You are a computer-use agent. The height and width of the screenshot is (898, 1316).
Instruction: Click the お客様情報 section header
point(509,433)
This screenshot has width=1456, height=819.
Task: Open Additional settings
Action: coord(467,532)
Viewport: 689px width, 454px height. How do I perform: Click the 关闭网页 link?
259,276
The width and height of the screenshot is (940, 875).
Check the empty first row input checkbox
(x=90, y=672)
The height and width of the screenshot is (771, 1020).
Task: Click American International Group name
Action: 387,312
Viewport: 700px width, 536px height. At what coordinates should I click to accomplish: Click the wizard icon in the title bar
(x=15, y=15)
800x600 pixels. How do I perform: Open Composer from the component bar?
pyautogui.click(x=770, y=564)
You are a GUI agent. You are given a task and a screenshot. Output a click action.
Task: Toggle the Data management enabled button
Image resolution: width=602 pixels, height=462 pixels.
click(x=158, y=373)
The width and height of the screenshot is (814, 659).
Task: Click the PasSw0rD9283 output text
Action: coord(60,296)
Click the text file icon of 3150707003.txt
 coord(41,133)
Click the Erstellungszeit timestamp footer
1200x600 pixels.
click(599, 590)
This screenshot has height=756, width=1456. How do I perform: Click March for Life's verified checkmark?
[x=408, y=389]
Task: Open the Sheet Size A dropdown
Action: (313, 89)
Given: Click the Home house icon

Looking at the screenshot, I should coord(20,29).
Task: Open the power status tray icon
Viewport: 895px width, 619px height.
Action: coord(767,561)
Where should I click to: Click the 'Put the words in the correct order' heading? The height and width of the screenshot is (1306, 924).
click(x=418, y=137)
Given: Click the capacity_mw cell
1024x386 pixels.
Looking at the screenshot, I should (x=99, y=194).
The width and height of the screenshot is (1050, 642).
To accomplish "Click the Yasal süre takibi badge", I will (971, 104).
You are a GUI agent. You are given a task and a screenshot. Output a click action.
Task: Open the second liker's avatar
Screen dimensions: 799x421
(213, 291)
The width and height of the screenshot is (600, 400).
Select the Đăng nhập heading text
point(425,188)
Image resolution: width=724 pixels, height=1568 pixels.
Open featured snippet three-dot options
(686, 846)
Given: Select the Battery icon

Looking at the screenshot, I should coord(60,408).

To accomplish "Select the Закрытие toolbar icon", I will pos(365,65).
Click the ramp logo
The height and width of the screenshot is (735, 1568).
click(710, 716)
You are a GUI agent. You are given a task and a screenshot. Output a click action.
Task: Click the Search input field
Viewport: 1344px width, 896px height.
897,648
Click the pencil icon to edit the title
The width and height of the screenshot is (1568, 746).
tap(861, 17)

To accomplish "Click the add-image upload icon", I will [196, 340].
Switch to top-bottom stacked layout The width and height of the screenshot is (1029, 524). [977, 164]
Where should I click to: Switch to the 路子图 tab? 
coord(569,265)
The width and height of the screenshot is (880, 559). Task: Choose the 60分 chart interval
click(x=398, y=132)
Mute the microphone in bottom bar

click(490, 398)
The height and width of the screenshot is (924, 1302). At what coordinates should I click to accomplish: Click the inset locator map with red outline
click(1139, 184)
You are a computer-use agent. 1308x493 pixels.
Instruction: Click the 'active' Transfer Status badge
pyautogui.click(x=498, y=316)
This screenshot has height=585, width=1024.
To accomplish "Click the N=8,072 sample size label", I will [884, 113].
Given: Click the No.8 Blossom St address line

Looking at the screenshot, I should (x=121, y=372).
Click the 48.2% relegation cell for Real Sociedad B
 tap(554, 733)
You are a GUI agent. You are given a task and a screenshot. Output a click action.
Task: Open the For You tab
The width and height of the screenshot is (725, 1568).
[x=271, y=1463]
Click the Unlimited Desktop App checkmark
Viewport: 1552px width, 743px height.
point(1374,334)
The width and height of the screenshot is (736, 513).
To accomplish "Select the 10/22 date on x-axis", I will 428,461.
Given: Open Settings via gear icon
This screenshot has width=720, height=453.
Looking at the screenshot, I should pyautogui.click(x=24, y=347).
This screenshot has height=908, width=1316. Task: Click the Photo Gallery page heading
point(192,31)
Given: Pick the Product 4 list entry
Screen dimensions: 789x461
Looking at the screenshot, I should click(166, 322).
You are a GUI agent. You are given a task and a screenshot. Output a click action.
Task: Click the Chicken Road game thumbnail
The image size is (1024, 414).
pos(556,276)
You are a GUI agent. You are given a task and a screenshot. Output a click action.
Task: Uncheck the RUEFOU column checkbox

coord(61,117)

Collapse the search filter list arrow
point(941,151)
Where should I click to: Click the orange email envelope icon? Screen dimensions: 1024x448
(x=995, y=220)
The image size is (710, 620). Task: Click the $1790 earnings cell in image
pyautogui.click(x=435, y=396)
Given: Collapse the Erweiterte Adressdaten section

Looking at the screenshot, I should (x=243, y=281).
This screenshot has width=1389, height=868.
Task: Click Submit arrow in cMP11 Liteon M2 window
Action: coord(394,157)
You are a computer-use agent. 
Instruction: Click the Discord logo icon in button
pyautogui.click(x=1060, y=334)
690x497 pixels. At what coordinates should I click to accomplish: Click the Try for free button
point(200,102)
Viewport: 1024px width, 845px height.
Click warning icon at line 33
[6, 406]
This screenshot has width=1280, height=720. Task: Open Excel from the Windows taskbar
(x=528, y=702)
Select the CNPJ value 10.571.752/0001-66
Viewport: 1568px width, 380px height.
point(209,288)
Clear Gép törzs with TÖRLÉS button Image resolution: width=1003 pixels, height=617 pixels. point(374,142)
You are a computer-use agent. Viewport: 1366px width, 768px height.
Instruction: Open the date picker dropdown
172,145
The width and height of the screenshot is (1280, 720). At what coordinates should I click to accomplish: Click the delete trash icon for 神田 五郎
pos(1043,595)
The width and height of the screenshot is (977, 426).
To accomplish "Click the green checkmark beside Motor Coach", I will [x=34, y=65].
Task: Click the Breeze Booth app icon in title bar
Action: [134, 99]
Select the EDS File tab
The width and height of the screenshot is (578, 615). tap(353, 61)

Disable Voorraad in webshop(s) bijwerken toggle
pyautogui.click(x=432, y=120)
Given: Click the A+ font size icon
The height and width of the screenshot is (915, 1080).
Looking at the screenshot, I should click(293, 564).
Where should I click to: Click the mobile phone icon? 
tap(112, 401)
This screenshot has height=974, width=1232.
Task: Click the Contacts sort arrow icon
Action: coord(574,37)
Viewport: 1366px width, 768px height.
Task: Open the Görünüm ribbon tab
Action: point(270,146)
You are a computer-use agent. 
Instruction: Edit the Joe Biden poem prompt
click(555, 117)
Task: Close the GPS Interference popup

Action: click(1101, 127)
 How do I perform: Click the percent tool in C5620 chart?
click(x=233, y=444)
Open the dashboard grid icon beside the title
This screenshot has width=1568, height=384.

########

» TASK BRIEF
Repeat the entries above exactly, from the first line through the line containing "Task: Toggle the".

» REPLY
You are a computer-use agent. The height and width of the screenshot is (898, 1316).
Instruction: Click the お客様情報 section header
point(509,433)
This screenshot has width=1456, height=819.
Task: Open Additional settings
Action: coord(467,532)
Viewport: 689px width, 454px height. How do I perform: Click the 关闭网页 link?
259,276
The width and height of the screenshot is (940, 875).
Check the empty first row input checkbox
(x=90, y=672)
The height and width of the screenshot is (771, 1020).
Task: Click American International Group name
Action: 387,312
Viewport: 700px width, 536px height. At what coordinates should I click to accomplish: Click the wizard icon in the title bar
(x=15, y=15)
800x600 pixels. How do I perform: Open Composer from the component bar?
pyautogui.click(x=770, y=564)
You are a GUI agent. You are given a task and a screenshot. Output a click action.
Task: Toggle the Data management enabled button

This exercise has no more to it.